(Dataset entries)
- - - -

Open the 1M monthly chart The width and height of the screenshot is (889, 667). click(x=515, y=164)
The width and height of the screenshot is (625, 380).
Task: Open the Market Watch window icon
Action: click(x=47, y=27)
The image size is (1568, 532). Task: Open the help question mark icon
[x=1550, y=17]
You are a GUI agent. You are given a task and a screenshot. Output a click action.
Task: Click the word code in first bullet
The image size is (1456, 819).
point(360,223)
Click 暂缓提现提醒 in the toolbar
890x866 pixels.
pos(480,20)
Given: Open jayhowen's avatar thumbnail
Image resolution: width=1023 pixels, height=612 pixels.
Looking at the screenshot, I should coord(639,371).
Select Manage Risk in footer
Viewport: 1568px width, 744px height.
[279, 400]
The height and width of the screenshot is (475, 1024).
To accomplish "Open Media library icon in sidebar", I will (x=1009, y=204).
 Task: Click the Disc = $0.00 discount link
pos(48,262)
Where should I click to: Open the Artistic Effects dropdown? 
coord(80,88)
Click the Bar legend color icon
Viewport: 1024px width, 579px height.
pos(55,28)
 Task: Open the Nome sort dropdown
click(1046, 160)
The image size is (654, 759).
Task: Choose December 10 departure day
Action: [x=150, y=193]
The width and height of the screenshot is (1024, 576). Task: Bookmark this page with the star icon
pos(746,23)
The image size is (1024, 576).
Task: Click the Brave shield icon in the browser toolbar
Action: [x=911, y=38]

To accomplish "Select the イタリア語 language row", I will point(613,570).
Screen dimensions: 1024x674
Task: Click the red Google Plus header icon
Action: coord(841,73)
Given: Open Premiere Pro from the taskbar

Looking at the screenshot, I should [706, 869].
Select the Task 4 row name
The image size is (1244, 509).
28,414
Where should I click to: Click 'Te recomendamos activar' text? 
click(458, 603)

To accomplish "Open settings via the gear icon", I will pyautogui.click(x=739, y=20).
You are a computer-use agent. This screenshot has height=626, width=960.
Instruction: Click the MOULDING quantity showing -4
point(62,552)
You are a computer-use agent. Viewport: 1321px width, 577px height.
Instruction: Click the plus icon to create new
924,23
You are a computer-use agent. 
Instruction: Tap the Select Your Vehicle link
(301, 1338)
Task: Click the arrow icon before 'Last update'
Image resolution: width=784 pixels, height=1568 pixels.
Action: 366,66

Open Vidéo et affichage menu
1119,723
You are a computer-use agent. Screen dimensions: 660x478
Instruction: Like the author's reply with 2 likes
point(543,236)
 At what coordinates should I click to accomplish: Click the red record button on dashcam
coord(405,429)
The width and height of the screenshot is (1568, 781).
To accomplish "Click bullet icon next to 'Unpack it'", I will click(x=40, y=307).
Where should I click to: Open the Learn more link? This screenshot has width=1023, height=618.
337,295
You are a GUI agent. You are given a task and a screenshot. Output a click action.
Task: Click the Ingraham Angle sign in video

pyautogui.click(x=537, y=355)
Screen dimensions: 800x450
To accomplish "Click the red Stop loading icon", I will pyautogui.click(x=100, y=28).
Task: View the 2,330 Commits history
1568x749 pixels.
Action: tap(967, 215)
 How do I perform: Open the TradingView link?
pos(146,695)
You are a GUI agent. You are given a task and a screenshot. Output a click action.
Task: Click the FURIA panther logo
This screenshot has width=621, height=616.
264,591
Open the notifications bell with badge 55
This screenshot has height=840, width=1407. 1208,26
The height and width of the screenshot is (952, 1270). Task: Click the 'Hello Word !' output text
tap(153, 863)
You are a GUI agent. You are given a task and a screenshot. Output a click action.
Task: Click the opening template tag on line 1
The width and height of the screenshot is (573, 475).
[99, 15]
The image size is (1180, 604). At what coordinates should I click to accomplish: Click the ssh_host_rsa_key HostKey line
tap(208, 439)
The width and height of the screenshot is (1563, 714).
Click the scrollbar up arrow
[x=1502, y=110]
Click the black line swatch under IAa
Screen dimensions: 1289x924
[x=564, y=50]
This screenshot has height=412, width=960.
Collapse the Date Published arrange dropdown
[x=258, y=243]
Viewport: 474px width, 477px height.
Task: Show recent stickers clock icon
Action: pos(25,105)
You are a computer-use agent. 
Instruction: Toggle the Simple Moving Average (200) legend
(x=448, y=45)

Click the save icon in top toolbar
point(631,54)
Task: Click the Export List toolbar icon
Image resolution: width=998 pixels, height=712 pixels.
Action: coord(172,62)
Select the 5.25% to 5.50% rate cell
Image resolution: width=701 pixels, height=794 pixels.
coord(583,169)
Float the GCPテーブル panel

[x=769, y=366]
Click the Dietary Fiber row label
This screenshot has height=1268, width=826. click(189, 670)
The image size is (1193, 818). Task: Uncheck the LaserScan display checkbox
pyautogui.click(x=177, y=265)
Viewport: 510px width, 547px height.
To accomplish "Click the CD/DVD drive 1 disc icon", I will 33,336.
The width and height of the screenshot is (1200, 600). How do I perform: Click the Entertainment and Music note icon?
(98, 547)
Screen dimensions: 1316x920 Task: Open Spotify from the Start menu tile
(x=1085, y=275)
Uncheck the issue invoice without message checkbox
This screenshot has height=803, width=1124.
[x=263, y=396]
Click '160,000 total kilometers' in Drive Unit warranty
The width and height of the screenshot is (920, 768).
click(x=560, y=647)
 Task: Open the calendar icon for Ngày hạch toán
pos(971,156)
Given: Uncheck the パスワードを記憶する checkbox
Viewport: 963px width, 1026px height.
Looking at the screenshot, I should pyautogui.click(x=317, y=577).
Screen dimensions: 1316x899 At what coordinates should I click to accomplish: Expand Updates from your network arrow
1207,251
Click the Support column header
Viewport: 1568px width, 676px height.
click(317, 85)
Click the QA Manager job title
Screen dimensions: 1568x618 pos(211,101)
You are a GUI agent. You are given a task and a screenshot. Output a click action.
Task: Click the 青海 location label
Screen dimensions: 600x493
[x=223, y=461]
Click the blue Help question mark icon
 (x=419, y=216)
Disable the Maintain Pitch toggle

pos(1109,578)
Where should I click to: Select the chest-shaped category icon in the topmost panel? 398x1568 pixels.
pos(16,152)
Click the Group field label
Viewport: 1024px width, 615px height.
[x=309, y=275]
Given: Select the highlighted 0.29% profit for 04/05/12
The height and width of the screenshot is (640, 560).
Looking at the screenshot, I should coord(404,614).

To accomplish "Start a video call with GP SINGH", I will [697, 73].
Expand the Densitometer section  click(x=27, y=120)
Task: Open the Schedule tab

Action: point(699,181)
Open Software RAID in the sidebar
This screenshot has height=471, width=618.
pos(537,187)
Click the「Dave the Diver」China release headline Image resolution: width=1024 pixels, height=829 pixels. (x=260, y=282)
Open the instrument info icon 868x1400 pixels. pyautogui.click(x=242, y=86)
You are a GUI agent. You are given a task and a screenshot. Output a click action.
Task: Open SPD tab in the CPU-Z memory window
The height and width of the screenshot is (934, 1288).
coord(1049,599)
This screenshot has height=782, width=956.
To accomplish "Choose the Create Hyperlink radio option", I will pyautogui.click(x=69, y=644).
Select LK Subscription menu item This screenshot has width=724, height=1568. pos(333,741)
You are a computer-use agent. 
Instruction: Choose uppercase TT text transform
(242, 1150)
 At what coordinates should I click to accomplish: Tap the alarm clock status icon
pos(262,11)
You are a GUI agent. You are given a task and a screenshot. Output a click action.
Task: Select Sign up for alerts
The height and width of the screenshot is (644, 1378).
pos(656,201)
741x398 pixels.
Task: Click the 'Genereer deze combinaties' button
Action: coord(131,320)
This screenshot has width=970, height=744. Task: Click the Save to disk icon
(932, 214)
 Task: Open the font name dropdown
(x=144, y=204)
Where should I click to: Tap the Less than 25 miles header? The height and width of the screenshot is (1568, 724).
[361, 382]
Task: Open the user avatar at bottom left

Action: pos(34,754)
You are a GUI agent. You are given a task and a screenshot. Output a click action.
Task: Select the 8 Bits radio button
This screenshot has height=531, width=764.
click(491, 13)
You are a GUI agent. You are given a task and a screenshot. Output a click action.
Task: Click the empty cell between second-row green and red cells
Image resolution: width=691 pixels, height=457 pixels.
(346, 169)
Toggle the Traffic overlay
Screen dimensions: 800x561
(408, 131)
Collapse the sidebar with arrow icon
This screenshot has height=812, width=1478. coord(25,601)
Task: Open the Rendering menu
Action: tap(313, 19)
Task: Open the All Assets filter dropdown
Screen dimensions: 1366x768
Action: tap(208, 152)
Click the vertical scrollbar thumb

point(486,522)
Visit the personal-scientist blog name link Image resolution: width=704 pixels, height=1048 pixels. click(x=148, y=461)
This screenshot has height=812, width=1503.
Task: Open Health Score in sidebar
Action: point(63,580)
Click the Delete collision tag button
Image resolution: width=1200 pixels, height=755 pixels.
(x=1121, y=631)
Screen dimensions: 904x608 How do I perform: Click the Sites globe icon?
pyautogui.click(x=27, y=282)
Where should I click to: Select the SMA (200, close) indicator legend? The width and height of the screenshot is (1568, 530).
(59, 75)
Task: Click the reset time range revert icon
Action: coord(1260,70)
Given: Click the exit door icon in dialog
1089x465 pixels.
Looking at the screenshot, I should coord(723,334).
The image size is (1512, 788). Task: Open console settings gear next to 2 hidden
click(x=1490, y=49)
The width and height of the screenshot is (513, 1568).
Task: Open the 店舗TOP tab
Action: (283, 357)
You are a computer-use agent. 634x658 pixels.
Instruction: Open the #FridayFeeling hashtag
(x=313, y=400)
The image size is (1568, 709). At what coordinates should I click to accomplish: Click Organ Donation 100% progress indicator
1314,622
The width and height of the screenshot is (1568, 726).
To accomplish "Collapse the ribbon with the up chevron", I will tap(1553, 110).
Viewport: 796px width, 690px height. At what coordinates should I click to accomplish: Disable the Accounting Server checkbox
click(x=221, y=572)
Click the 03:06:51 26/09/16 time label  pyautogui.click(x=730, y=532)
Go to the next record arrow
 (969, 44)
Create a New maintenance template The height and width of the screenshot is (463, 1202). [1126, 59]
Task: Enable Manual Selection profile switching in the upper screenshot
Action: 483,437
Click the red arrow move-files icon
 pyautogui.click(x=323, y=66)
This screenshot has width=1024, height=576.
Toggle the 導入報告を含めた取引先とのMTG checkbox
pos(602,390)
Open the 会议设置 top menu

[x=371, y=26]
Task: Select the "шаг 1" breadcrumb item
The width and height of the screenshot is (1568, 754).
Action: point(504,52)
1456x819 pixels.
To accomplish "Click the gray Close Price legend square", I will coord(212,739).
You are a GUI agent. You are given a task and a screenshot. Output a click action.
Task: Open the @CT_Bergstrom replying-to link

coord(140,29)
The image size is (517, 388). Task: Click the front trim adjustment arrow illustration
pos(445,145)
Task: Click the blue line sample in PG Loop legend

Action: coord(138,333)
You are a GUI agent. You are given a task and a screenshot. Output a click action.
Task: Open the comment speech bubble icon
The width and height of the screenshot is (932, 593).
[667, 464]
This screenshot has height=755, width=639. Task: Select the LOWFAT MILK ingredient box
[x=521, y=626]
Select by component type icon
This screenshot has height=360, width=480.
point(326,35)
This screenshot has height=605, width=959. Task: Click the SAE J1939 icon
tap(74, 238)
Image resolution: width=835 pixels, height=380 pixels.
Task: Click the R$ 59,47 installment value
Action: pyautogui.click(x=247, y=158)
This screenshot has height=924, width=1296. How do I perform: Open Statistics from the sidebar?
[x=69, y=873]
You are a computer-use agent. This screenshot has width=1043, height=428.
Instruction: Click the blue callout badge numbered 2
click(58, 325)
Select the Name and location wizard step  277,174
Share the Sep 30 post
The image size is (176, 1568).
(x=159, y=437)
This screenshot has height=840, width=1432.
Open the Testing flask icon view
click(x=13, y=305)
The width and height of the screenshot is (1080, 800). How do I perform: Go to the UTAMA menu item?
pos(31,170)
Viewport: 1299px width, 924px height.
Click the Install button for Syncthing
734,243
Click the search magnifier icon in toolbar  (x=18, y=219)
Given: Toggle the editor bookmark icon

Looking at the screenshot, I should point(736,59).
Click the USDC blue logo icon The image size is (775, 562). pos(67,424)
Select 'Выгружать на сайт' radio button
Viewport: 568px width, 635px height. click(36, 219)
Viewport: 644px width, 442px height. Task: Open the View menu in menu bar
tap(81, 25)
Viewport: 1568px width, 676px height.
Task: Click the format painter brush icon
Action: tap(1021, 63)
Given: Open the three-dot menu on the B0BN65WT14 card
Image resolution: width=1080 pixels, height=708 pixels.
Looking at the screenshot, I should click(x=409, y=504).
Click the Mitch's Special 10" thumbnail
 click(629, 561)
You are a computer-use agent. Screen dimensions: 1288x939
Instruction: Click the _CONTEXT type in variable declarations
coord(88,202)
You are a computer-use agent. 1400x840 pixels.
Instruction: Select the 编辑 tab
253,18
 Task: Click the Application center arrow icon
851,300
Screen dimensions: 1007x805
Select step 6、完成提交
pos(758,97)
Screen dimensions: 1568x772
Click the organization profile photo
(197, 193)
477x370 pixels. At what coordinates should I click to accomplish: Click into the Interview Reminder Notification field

- - - -

What you need to do ::
Lines in the data that hold "location" must be located and copied.

Answer area ::
Task: Click the 青海 location label
Select the Name and location wizard step  277,174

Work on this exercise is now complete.